この影については、ここまで取り扱ってきた皮下散乱再現とどう組み合わせればいいのか。
実は、これは皮下散乱ブラーの元となるテクスチャレンダリング時に、一緒にこのリアルタイムセルフシャドウを生成してしまっているという。影のエッジは皮下散乱ブラー処理でぼやけるが、これは丁度、影のエッジ付近にも、光が当たっている部分からの皮下散乱した出射光が出ていることの再現になっているのため問題はないし、それどころか物理的にも意味があるのだという。
実際の最先端3Dゲームにおける顔面や人肌の表現はどのレベルなのか?
NVIDIAの「Adrianne」デモや顔面デモはかなりゴージャスな実装となっており、このままゲームに持って行くのは描画負荷的に厳しいだろう。
現行のGPUをターゲットにして3Dゲームに実装するには、皮下散乱ブラーをNVIDIA実装では6回やっているのを半分にしたり、NVIDIA実装ではテクスチャ処理を皮下散乱ブラーの前後に行っているのをどちらか一回にしたり、または大局的な皮下散乱は無視する……などの様々な手抜きをしていく必要があることだろう。
実際に発売がなされたゲームタイトルや、実用化されているゲームエンジンでは独CRYTEKが開発した「CRYSIS」(2007年)が、かなり先進的なスキンシェーダを実用化していることで注目を集めた。

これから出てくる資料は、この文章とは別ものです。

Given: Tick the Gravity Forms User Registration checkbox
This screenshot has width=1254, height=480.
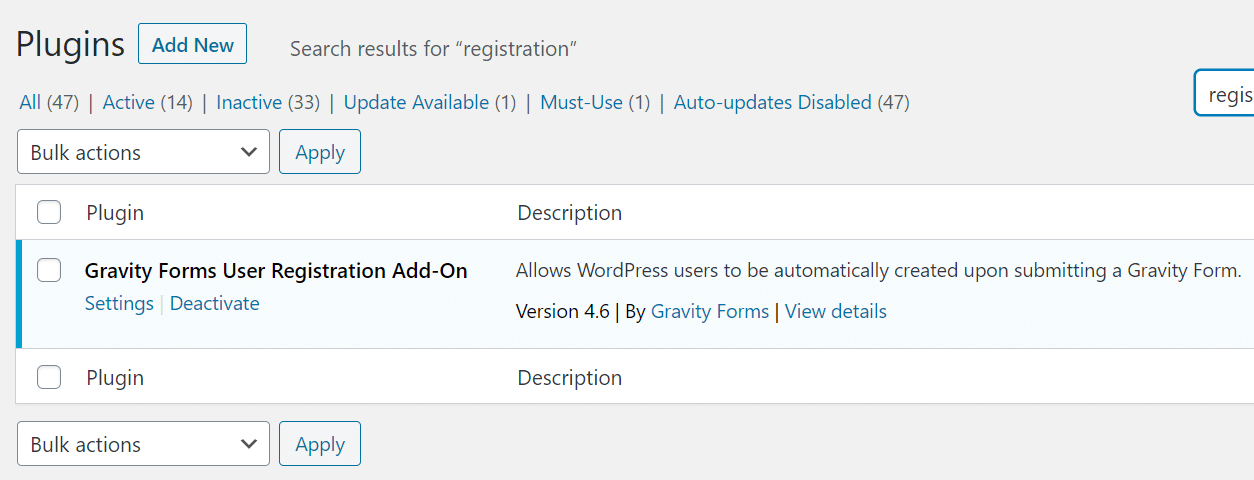Looking at the screenshot, I should pos(49,270).
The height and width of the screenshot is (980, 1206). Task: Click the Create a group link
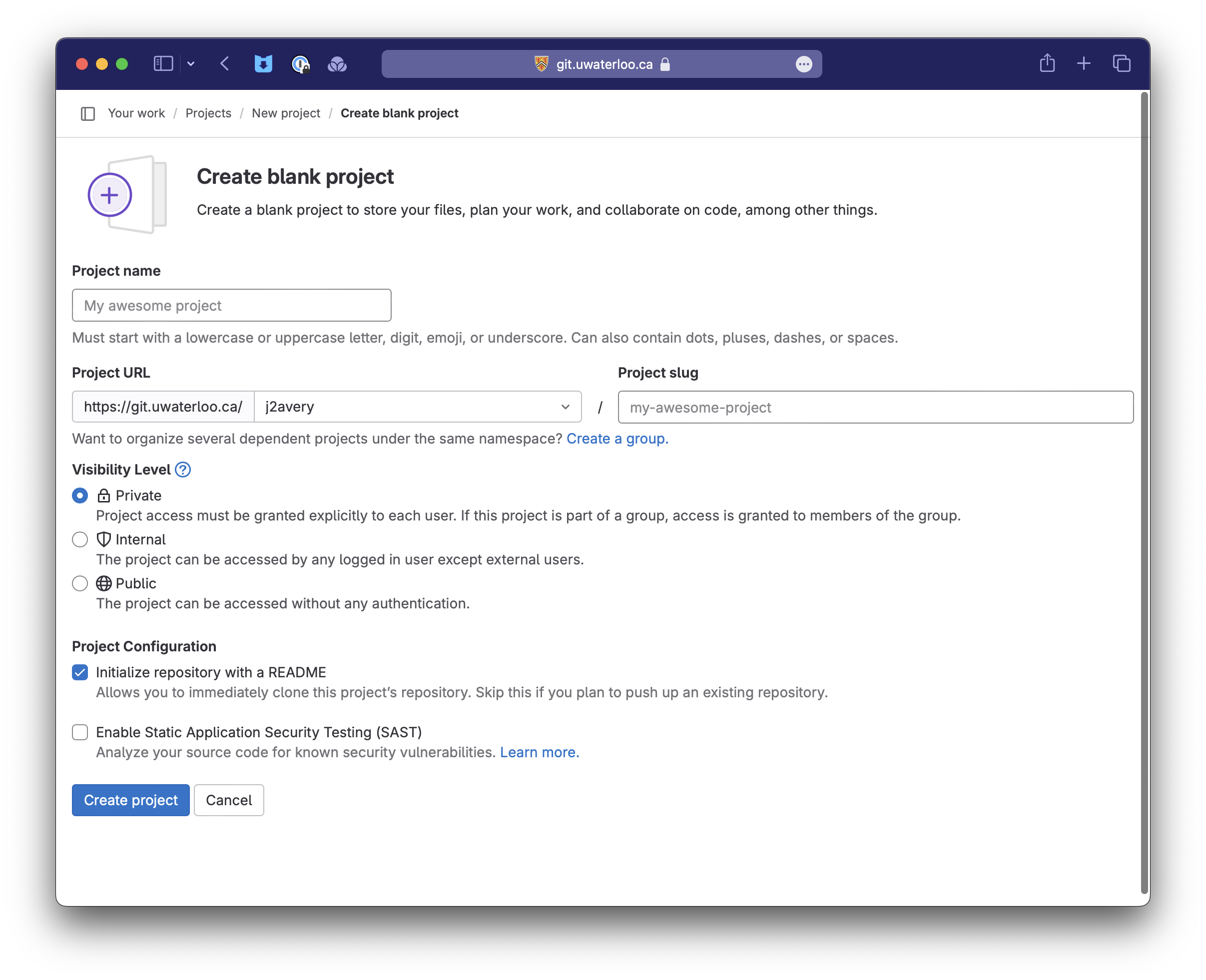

CRYETKはNVIDIAとの結びつきも強いのでNVIDIAの今回の方法に近いアプローチも応用されていると見られる。
また、顔面の場合は、肌の質感の表現だけでなく、表情表現のリアリティ向上も重大なテーマとなってきている。
この分野については、人間の表情を実際に取り込んで3Dモデルに適用する顔モーションをキャプチャーして利用するものと、解剖学や精神医学の理論をベースに表情を人工的に合成して3Dモデルに適用する2つのアプローチがある。リアリティ面では前者が優位で、後者はアニメーション開発コストの節約に優位……というのが現在の認識だが、後者の進化は著しく、リアリティの面でモーションキャプチャー式に肉迫するところまで来ている。
AVID社から登場した人工表情合成の開発ソフトウェア「FACE ROBOT」は、その最先端実例で、実際のゲームや映像製作現場で積極利用がなされ始めている。
近年のゲームで、後者の人工合成表情方式をこだわって採用しているのは、VALVE SOFTWAREのハーフライフ2シリーズだ。同作ではキャラクターの表情制御に、カリフォルニア医大の精神医学教授であり、心理学の分野でも著名なPaul Ekman博士の理論を実装しており、パラメータの組み合わせとそのパラメータの推移だけで、リアルな表情変化や感情表現を実現できている。